The 747 Jumbo Jet slowly lifted off the runway at Chicago-O’Hare airport bound for Hong Kong with a flight time of 15 hours and 27 minutes.
The route took us over the Northwest Territory of Canada, and into the Arctic Ocean, north of Alaska. Absolutely one of the most desolate places I have ever seen. There is water visible but the majority of the surface is covered in ice flows. With binoculars, it looks white, barren and featureless. Hard to imagine I am over a frozen part of the world and the next day I would be on a tropical beach.
A slight turn and we head over the vast expanse of Siberia, passing the rugged Cherskogo mountain range in north east Russia.
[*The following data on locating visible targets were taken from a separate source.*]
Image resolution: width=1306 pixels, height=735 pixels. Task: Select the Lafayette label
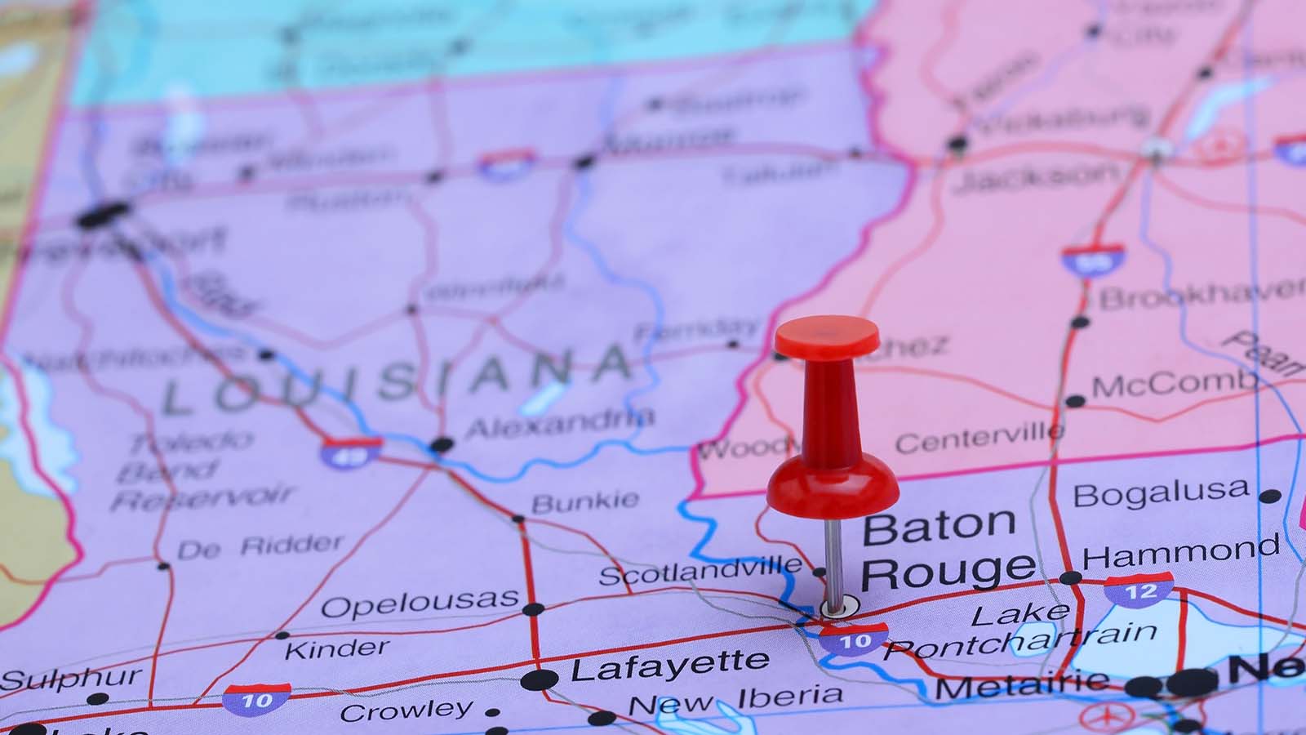click(669, 666)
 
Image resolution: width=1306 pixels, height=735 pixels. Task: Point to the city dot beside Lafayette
click(540, 679)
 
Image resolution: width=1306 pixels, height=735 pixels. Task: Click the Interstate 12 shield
click(1139, 590)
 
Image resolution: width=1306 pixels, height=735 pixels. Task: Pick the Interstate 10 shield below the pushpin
click(855, 640)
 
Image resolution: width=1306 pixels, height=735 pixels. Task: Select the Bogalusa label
click(1161, 492)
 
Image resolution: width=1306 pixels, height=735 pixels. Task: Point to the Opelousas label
click(420, 603)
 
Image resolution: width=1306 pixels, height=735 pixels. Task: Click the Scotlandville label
click(700, 570)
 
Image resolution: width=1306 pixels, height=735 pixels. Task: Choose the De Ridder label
click(260, 546)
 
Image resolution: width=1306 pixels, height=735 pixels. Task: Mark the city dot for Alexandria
click(442, 445)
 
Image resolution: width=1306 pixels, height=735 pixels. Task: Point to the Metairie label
click(1021, 684)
Nine hours into the flight, we are over a vast and barren landscape that transforms into white mountains as we cross the Verkhoyanskiy Mountains and into the Aldan Plateau, just north of Korea.
We cross over the eastern section of the Gobi Desert; a vast expanse of wavy sand. It seems like the majority of the trip has been over remote and desolate uninhabited territory – snow, ice, water, sand, mountains.
After landing in Hong Kong, I boarded another 747 for a flight to Manila. The next day, another plane ride takes me to the southern island of Negros. The aerial view of Manila and its surroundings was nice, lots of homes and the air surrounding the city does not appear to be as polluted as it is in the city.
As we approach landing in Dumaguete, there is only water all around. Part of the runway is man-made and extends a mile into the bay.
A sign at the airport says, “Welcome to Dumaguete.” I am now in a tropical paradise.
Outside the airport, a man with a sign “Cesar Vaughn” greets us, takes our luggage and whisks us off to the resort. On the wall at the check-in desk, was this sign:
Be Honest
Even if others are not
Even if others will not
Even if others cannot
The layout is awesome! My bungalow faces the bay and the grass is like a putting green. The rooms are hardwood and tile and the bed frame is bamboo. The patio is screened in for insect free lounging. The trees are loaded with coconuts and the gentle breeze is wonderful. We had brunch under a grass thatched roof and watched the local fisherman earn a living plying the waters of the bay.
It took me over a day’s travel and four plane changes but it was well worth it. We walked one block to the dive shop called “Scuba Ventures”, met our guide, Sam, and off we went across town to the dive area.